BEGIN Data listing

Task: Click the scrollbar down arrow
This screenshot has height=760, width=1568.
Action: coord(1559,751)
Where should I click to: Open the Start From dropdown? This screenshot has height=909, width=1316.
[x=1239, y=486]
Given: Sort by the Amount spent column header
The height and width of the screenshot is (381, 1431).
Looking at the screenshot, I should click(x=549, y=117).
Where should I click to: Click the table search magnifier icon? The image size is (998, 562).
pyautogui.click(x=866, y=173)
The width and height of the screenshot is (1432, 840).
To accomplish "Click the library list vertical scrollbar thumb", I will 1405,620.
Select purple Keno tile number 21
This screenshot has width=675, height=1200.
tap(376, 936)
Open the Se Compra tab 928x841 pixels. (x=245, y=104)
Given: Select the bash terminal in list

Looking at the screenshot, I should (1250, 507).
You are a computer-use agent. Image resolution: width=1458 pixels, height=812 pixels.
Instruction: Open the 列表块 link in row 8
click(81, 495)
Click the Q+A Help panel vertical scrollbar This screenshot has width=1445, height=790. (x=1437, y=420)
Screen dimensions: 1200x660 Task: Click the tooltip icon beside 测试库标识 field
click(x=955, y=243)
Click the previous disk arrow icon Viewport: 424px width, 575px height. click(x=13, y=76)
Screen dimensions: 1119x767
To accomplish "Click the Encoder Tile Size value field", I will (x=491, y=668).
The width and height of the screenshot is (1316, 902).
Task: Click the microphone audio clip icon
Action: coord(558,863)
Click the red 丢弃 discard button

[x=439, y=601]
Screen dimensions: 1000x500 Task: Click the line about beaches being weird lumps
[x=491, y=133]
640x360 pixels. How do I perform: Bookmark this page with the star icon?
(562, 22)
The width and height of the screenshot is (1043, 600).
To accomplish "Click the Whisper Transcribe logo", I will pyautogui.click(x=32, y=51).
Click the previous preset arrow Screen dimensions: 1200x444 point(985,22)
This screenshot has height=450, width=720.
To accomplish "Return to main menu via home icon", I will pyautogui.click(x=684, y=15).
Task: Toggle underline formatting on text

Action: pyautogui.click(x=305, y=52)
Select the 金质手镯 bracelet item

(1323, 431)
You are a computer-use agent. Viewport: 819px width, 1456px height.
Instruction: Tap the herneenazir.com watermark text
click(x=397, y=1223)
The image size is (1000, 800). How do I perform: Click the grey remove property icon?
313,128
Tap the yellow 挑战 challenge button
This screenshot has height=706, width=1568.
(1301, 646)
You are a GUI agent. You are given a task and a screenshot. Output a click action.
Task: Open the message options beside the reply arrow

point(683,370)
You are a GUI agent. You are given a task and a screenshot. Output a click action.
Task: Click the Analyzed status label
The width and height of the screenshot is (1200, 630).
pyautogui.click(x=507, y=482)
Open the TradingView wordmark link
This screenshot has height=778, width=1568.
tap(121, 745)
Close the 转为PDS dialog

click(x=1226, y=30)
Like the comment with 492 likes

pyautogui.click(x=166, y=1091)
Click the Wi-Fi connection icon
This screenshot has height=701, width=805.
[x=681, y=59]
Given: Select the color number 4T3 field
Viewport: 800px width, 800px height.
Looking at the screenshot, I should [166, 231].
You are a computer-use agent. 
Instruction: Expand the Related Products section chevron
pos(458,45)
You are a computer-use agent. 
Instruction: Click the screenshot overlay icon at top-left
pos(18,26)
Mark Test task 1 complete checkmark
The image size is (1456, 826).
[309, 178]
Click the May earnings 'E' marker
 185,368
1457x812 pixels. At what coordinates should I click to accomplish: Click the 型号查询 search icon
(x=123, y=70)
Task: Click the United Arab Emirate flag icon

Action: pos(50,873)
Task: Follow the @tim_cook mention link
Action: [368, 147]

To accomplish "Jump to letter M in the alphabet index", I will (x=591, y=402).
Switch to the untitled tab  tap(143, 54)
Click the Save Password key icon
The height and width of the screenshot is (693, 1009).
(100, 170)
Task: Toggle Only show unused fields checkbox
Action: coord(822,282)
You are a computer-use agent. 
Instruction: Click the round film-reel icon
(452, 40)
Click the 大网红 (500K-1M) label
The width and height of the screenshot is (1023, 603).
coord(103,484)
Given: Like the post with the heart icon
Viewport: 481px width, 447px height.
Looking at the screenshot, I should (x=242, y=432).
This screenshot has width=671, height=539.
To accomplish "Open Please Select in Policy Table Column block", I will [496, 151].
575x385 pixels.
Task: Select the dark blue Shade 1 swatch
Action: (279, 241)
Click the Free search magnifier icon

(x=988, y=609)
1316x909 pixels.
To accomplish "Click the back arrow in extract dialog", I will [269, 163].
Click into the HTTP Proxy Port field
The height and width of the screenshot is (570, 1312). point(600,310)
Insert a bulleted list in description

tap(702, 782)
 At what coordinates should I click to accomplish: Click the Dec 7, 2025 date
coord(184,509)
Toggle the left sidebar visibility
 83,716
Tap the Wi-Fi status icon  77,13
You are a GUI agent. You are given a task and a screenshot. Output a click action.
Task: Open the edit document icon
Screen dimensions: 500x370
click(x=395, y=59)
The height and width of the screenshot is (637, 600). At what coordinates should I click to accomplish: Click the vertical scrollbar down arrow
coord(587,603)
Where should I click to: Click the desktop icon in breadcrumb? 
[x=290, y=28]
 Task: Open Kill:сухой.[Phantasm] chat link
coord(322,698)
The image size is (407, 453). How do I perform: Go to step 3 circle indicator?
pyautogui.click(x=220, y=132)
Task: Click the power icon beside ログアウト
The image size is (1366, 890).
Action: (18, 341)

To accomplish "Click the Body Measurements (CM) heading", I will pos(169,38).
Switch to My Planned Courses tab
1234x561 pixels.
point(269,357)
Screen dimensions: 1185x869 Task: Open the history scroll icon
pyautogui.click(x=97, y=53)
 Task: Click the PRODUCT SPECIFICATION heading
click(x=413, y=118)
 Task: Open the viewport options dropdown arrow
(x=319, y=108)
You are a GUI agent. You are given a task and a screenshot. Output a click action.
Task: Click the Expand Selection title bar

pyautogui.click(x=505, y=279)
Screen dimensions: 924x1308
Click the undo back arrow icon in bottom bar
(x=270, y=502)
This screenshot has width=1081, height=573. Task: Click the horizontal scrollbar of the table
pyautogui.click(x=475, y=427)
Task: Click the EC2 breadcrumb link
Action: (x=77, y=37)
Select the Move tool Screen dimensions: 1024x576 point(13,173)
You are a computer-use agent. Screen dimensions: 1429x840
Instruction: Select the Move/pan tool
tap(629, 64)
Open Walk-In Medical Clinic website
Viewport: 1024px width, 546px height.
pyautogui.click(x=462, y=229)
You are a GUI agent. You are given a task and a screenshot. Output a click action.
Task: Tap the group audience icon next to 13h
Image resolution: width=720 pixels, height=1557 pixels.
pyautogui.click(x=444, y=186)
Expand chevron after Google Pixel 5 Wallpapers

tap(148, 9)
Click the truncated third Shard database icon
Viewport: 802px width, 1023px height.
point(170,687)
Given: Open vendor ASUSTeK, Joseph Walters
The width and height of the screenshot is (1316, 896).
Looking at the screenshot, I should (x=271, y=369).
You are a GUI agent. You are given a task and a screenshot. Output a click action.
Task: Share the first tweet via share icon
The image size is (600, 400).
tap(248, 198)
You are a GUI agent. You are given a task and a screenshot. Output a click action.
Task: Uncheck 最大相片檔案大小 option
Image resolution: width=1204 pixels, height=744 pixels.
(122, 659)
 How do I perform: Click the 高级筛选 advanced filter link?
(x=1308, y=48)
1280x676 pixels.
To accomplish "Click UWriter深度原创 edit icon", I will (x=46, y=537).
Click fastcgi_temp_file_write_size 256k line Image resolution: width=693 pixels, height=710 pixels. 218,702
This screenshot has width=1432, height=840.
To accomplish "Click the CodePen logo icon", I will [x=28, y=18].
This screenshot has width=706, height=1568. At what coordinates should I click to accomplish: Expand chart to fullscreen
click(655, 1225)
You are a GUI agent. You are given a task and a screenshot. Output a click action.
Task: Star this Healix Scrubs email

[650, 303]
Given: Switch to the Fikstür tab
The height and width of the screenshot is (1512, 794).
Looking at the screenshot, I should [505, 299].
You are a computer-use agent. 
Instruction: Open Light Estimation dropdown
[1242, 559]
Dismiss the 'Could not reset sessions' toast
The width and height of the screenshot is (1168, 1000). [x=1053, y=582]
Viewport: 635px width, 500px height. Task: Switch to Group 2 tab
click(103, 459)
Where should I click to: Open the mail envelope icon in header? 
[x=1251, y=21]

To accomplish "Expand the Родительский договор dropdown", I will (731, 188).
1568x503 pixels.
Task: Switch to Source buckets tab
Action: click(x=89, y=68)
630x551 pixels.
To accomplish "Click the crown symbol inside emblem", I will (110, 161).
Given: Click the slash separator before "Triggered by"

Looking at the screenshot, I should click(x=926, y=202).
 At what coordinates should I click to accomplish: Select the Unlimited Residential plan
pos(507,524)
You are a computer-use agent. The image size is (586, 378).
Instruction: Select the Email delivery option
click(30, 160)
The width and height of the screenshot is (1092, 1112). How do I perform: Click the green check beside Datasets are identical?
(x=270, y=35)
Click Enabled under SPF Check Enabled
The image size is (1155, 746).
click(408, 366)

END Data listing

Written instruction – Extract the lines of the records starting at the line that contains "630x551 pixels." and ending at the line that contains "Looking at the screenshot, I should click(x=926, y=202).", reproducing them without any changes.

Answer in full –
630x551 pixels.
To accomplish "Click the crown symbol inside emblem", I will (110, 161).
Given: Click the slash separator before "Triggered by"

Looking at the screenshot, I should click(x=926, y=202).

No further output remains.